N.B. woman and her huskies make history with Maine sled dog race
Proud and exhausted.
That's how Katherine Langlais described her feelings as she hovered over a bowl of soup at the end of a 250-mile (400km) race through deep snow, isolated forests and a pair of dark winter nights.
It was her first full meal in three days. But she says it was all worth it as the northern New Brunswicker because the first woman to ever win the Can-Am Crown International Sled Dog Race.
"I'm just coming to the realization of my win, actually, it's something to process," said Langlais, 39, a few hours after crossing the finish line in Fort Kent, Maine. "I'm feeling tired, I'm feeling good, I'm feeling like we had just accomplished one of our dreams," she said.
Langlais and 12 of her Alaskan huskies started their race on Saturday at 10:40 a.m. ET. Racing against 13 other sled dog teams through the northern tip of Maine, she made the circuit through the isolated forests faster than any other musher.
At 8:36 ET on Monday morning she crossed the finish line. She was 12 minutes ahead of the second-place finisher, and the first woman to ever take the title in the 30-year history of the race.
"That's what I'm very proud of," said Langlais. "I'm always one to fight for, you know, that women are just as important in every field as men, and we're just as competence and we can accomplish the same things."
WATCH | What it means to be the first woman to win the Can-Am Crown International Sled Dog Race:
And she wasn't alone. Canadian women came in first in all three races this weekend, Langlais said, with racers from Quebec winning the 100 mile(160km) and the 30 mile(48km).
"It was nice to know that when I came in this morning that, yes, I did win, but I won along with two other women."
Langlais says she wasn't sure she'd won until after she crossed the finish line.

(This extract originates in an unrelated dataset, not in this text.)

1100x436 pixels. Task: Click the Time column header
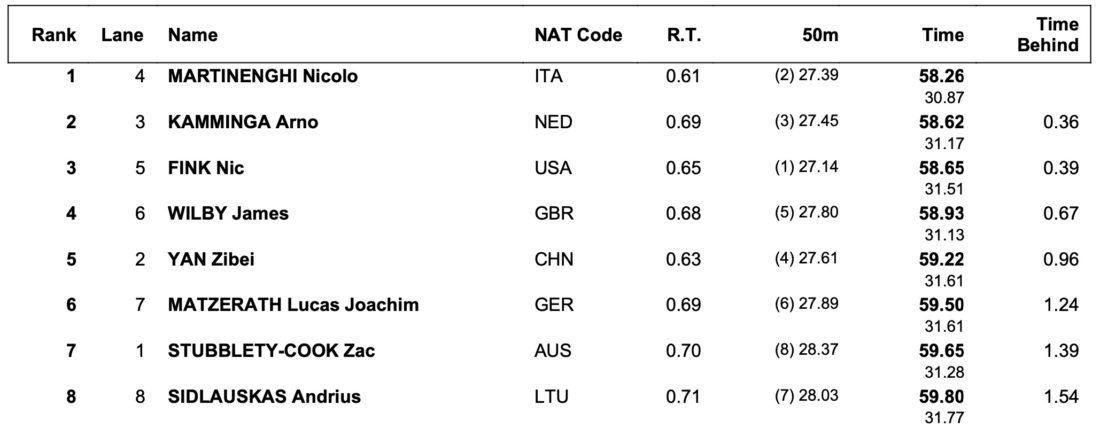coord(943,35)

Sled dog teams start the race in a staggered fashion, leaving two minutes apart. After that, mushers can choose their own strategy, even travelling throughout the night, but it's mandatory to stop for a total of 17 hours over the course of the race to look after their dogs and to rest.
Racers can choose how long they spend 12 hours over three checkpoints, with the final checkpoint being a mandatory five-hour stop.
"I chose to rest a little bit longer in the first runs since it was a longer run," said Langlais, who says the first leg was about 72 miles, or close to 116 kilometres.
She says three dogs were removed from the sled at checkpoints along the way.
"Just like us when we run an endurance race, we can, you know, feel sore and tender in certain areas," said Langlais. "When this arises, sometimes it's something that we can massage out, other times it's just best to drop them and go on without."
Langlais has been raising Alaskan huskies with her husband at their home in Glenwood, about 40 kilometres southwest of Campbellton, N.B. She said their dogs live for racing.
"They're dogs that were born and raised to be performance athletes or the endurance athletes, I should say," she said. "Very, very active dogs and a lot of appetites is something that's that we breed for, is to have a dog that's eating all the time."
Over the course of the race her strategies with dog management and timing the team's rest periods all paid off.
"All the stars aligned for us this weekend," said Langlais. "Your dogs have to be performing, we have to be feeling good as well. You can't make that many mistakes, so I guess I didn't make that many mistakes."